A Tribute to Jeram Patel – Veteran Modern Indian Artist

A Tribute to Jeram Patel
Image Courtesy: India Today Group/Getty Images

In the ever-evolving narrative of modern Indian art, few figures have been as defiantly original and quietly radical as Jeram Patel. A name often evoked in the same breath as masters like Tyeb Mehta, M.F. Husain, or S.H. Raza, Patel’s work carved a distinct path—one forged in flame, abstraction, and introspection. This is a tribute to the artist who not only created art but challenged its very boundaries.

Early Life and Formation

Born in 1930 in Kheda, Gujarat, Jeram Patel’s early influences were shaped by a deeply rooted sense of Indian culture and a growing curiosity about form and material. He studied at the J.J. School of Art in Mumbai and later went to the Central School of Art in London, where his exposure to Western modernism deeply influenced his formal language.

While many of his contemporaries adopted figuration or narrative-based styles, Patel turned toward abstraction, seeking to express internal emotional landscapes rather than external reality. His work often bypassed decorative appeal in favor of stark materiality, rigorous form, and conceptual depth.

Jeram Patel
Image Courtesy: Kiran Nadar Museum of Art

The Language of Fire

What set Jeram Patel apart from his peers was his use of an unconventional and daring technique—the blowtorch. Inspired by Japanese methods of burning wood, Patel used a blowtorch on plywood to char, scorch, and etch the surface. This brutal yet meditative process created bold black surfaces carved with lines and textures that felt both primeval and futuristic.

These burnt wood compositions were not simply exercises in destruction, but acts of transformation. The fire became a tool of creation, where darkness revealed depth and voids became vessels for meaning. Over time, he began incorporating ink, gouache, and mixed media, but his allegiance to abstraction and material experimentation remained consistent.

Group 1890 and the Break from Tradition

Jeram Patel was a founding member of Group 1890, a short-lived but significant collective of modern Indian artists that sought to break away from academic realism and the Bengal School’s nationalist aesthetics. Their 1963 manifesto, written by Hungarian critic György Kepes, was a call for a new, post-colonial modernism rooted in individual exploration rather than historical nostalgia.

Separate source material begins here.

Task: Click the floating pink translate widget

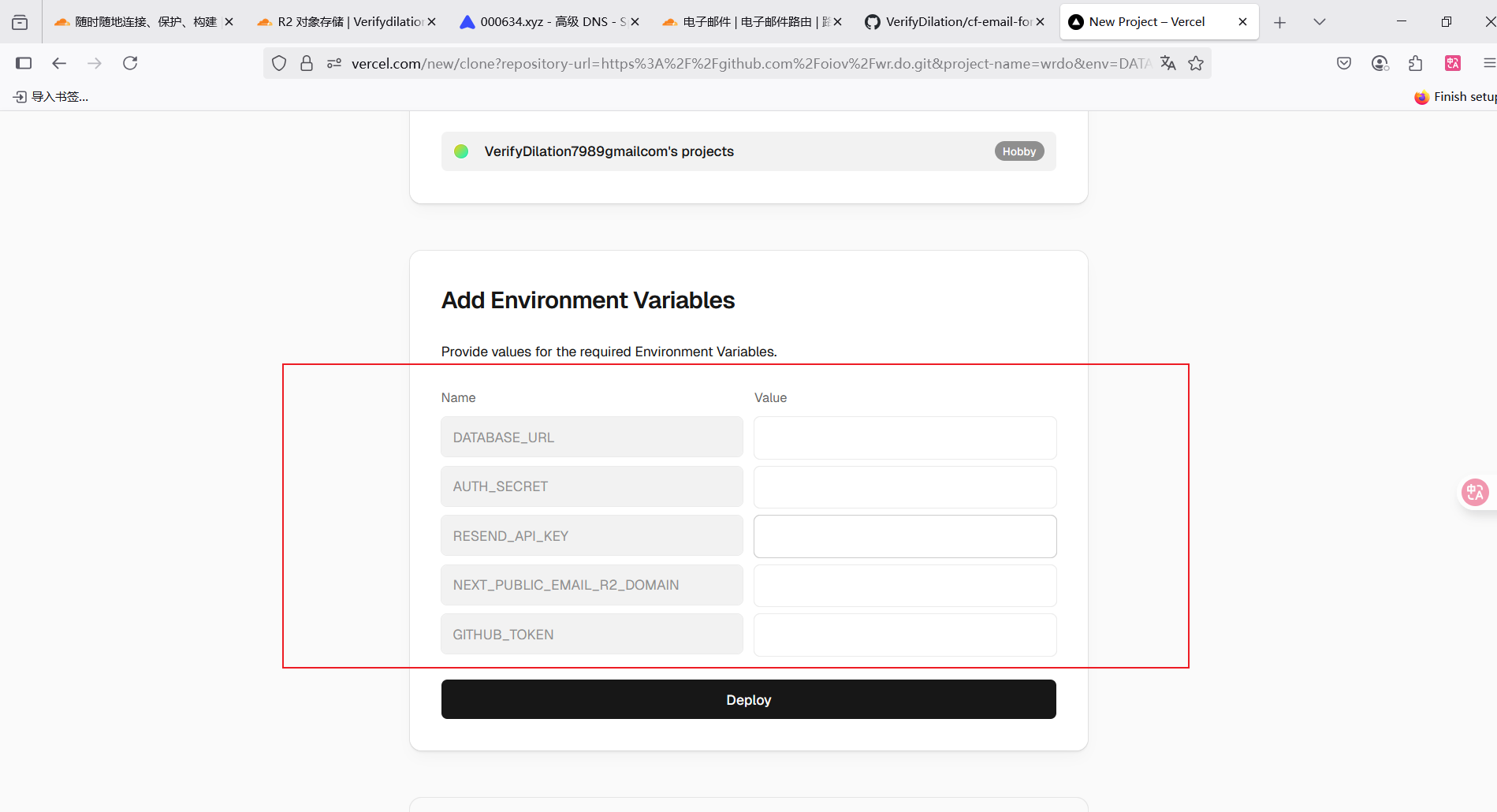Action: pos(1475,492)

Although the group disbanded soon after its first exhibition, its impact on Indian modernism was considerable—and Patel’s work exemplified its ideals. He became a beacon for artists who wanted to move beyond tradition without rejecting cultural memory.

jeram patel

A Teacher and a Recluse

Patel spent much of his professional life teaching at the Faculty of Fine Arts, M.S. University of Baroda, one of India’s most prominent art institutions. He was known to be a demanding yet deeply inspiring teacher—one who urged students to look within and think critically about form, medium, and meaning.

Despite his influence and stature, Patel remained somewhat reclusive. He never sought the spotlight and was more interested in the intensity of process than in public acclaim. He preferred the quiet of his studio, the resistance of the plywood, and the transformative dialogue between fire and surface.

Legacy and Influence

Jeram Patel passed away on January 18, 2016, but his legacy continues to burn with relevance. His works are held in major collections including the National Gallery of Modern Art and private institutions across India. Exhibitions like “The Dark Loam” at Kiran Nadar Museum of Art have brought renewed attention to his pioneering role in Indian abstraction.

In an era where art is increasingly consumed, shared, and forgotten in a click, Patel’s art demands presence. It asks us to pause, to engage with density and silence, to enter a space where form is not just seen but felt. His oeuvre stands as a tactile archive of modernist dissent—where material is meaning, and fire is philosophy.

Through his uncompromising practice, Jeram Patel left behind more than just artworks—he left behind a language of artistic integrity, rooted in risk, rigor, and reflection. In honoring him, we honor the very act of making art that resists easy resolution.